Identify and analyze IT and cyber security–related risks that could negatively affect us

Inappropriate or unauthorized access to critical technology assets and data

Closed-Site Risk Assessments

37

Identify, analyze and build an inventory of existing controls used to manage the potential consequences associated with uncertain events or conditions at our closed sites

Public accessing hazardous areas, resulting in security or safety issues on site

The Precautionary Principle

The precautionary principle states that when an activity raises threats of harm to the environment or human health, precautionary measures should be taken, even if some cause-and-effect relationships are not fully established scientifically.

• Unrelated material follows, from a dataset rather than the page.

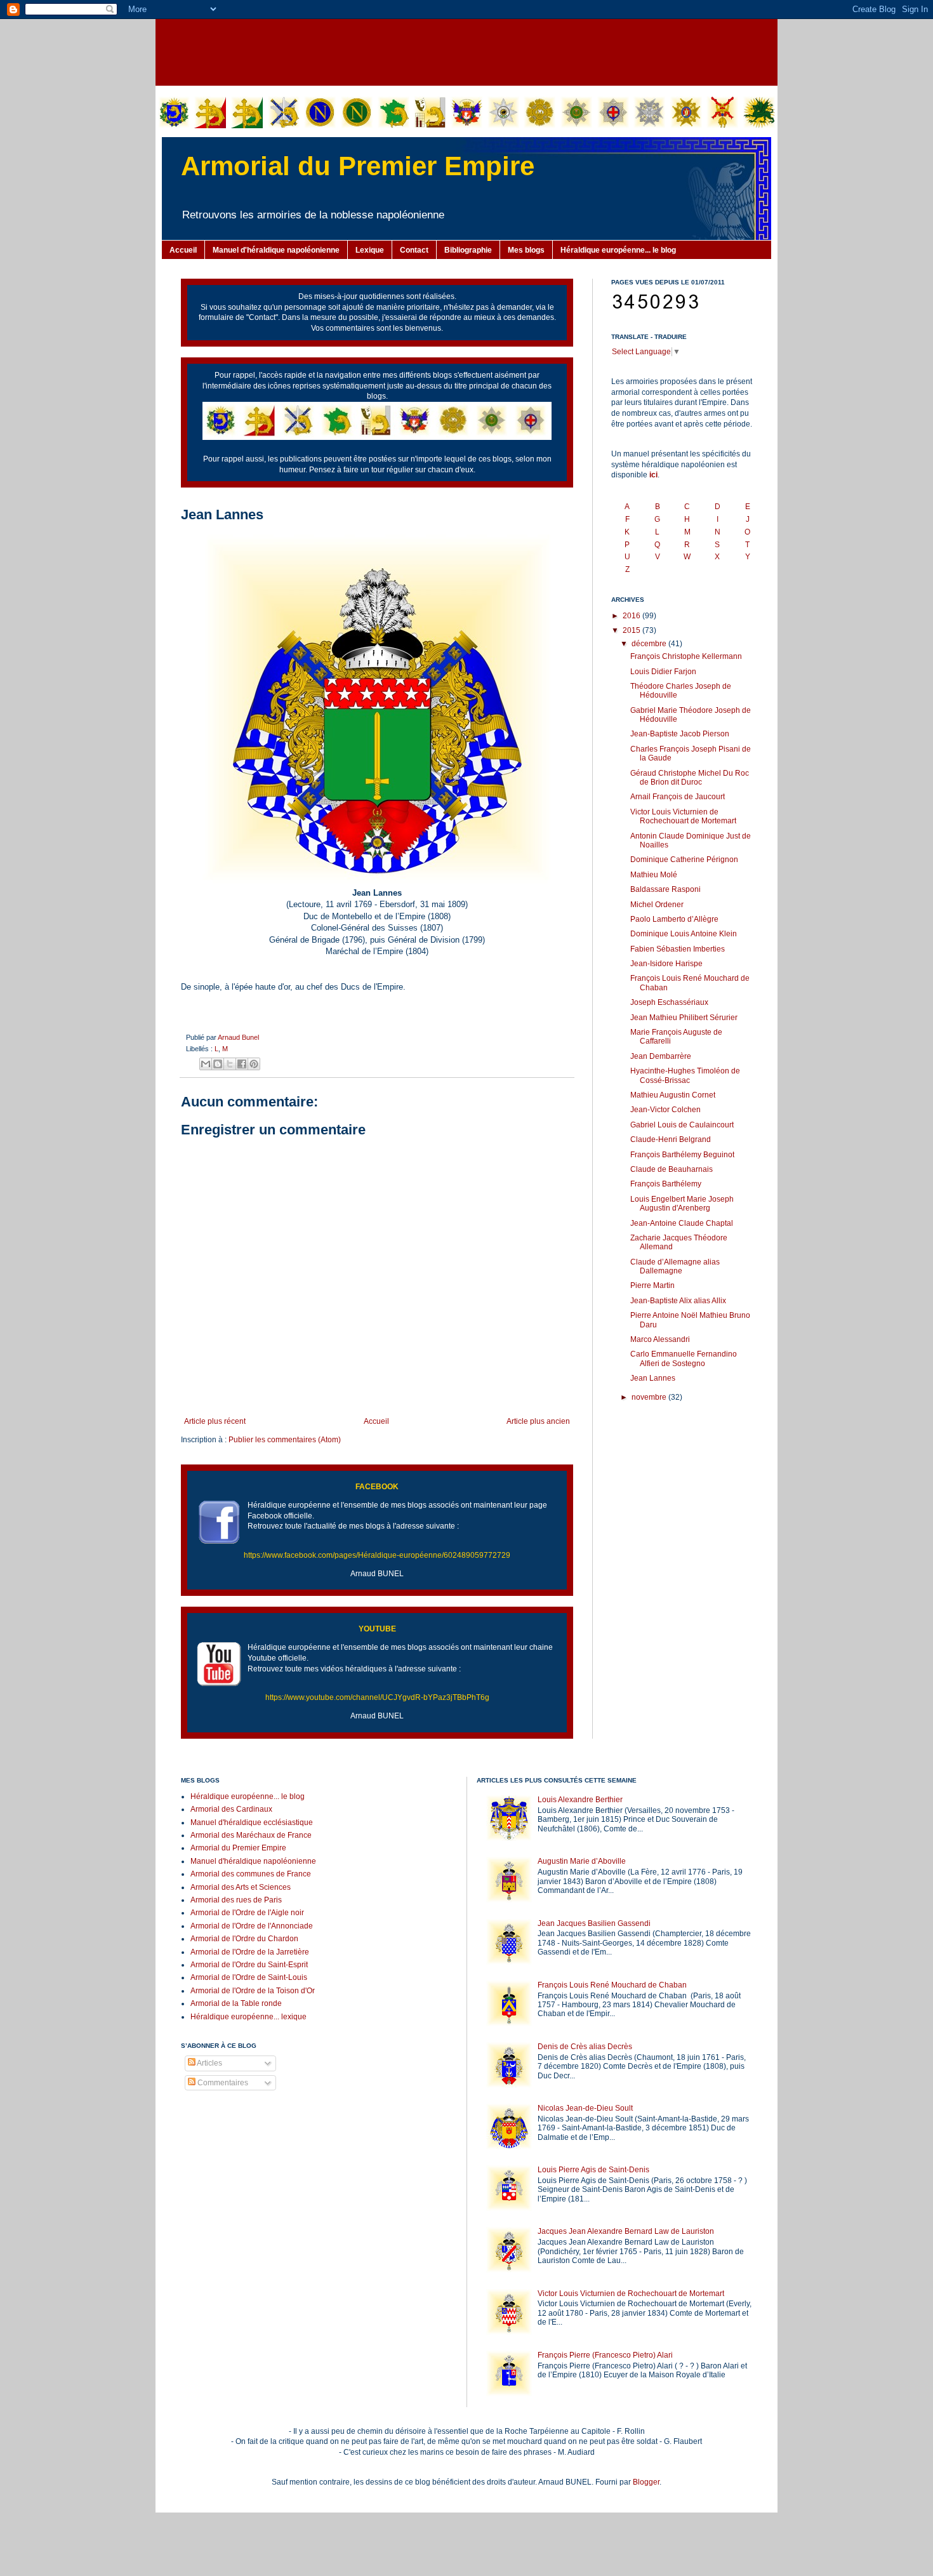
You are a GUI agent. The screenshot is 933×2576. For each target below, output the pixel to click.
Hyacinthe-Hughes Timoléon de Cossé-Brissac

We adopt a risk-based approach to business development. New projects (and upgrades, modifications or expansions of existing operations) undergo an assessment of potential environmental and social impact prior to implementation. For new projects, this is usually in the form of an impact assessment, in which the existing (baseline) conditions are described, the proposed project is outlined, potential impacts (both positive and negative) are identified, and modifications and controls are identified to minimize potentially adverse impacts.

Provision is made in the assessment process for public consultation and input. We are committed to engaging in consultations with potentially affected host communities prior to making significant development decisions, regardless of any legal requirement to do so. For upgrades, modifications or expansions of existing operations, the level of assessment is commensurate with the potential impacts of the proposed change.